人間には、選んだのではない事実、いやおうなく人間存在につきまとう事実がある。
これらの事実性は行動の次元で人間につきまとう「状況」として把握される。行動は人間の自由の表現なのであるが、この自由というのは常に「状況における自由」であり、抵抗する世界に拘束されたものとしてしか人間の自由は存在しなかったのである。
そして、これもまた、自由の把握が個人的実存のレヴェルから社会的人間のレヴェルへと発展していくための萌芽だったといえるのである。
The regionの「家」は、自己を外部からまなざす主体としての他者を強調し、他者によってまなざされ、対象化されることによって成立する「私的」の「対他存在」を確認する。
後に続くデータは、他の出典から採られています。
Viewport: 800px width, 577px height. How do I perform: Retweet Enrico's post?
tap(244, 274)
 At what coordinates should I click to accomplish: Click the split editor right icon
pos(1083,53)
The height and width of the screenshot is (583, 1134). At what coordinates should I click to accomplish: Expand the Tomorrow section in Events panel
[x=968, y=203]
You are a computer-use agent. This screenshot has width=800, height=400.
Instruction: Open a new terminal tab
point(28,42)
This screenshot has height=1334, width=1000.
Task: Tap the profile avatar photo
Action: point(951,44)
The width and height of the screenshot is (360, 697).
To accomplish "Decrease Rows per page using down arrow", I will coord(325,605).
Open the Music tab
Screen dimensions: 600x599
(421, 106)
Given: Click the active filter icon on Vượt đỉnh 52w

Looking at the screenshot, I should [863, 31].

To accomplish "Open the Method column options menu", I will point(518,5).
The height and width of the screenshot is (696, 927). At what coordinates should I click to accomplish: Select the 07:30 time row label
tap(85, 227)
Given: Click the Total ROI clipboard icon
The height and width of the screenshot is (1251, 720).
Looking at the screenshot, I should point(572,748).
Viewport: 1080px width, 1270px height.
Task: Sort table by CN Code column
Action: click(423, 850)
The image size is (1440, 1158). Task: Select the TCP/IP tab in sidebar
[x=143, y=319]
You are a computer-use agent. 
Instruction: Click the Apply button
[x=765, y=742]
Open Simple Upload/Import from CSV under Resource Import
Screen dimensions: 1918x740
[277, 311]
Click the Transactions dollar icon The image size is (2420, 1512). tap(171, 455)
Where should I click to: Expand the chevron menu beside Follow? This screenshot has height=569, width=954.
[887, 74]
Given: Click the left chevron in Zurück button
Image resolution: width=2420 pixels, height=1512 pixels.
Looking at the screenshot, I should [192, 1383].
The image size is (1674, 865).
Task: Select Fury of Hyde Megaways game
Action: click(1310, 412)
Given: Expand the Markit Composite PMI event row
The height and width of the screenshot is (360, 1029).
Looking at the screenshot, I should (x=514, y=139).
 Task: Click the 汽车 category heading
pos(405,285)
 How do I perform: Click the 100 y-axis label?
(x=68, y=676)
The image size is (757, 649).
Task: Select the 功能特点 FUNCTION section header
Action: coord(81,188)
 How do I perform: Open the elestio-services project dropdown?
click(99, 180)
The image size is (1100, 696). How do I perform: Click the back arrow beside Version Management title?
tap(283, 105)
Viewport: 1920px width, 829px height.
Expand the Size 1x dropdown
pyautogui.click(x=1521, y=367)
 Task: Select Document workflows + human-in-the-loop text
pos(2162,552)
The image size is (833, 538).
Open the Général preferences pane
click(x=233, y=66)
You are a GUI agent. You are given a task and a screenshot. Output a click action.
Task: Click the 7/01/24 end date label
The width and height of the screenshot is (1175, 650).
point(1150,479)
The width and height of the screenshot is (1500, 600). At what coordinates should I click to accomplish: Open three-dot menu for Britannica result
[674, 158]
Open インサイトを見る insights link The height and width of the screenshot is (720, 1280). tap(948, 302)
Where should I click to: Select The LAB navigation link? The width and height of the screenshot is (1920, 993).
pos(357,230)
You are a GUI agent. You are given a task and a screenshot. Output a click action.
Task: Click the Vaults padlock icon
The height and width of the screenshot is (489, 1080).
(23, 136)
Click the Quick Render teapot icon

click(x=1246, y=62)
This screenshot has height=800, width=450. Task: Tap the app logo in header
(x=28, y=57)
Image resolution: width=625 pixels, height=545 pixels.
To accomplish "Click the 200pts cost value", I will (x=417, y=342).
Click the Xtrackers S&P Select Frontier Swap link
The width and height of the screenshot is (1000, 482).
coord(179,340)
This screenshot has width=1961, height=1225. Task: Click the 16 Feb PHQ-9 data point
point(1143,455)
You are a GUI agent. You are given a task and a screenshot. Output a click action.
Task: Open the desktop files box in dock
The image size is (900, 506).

「私的」は自らが選んだのではない意味を他者によって与えられる。自由な主体であったはずの「私的」は、他者によって一個の対象として意味づけられる。ここで「私的」の自由と「公的」との共有の接合点が決定されるのである。
自由というのは、この事実を承認し、何らかの仕方で「私的」の対他存在を引き受けることによって成立するのである。このような主体としての他者や「私的」の対他存在の強調は、「家」を社会的次元でとらえる第一歩となるのである。つまり、実存的自由から社会的自由へと発展させる一つの契機といえる。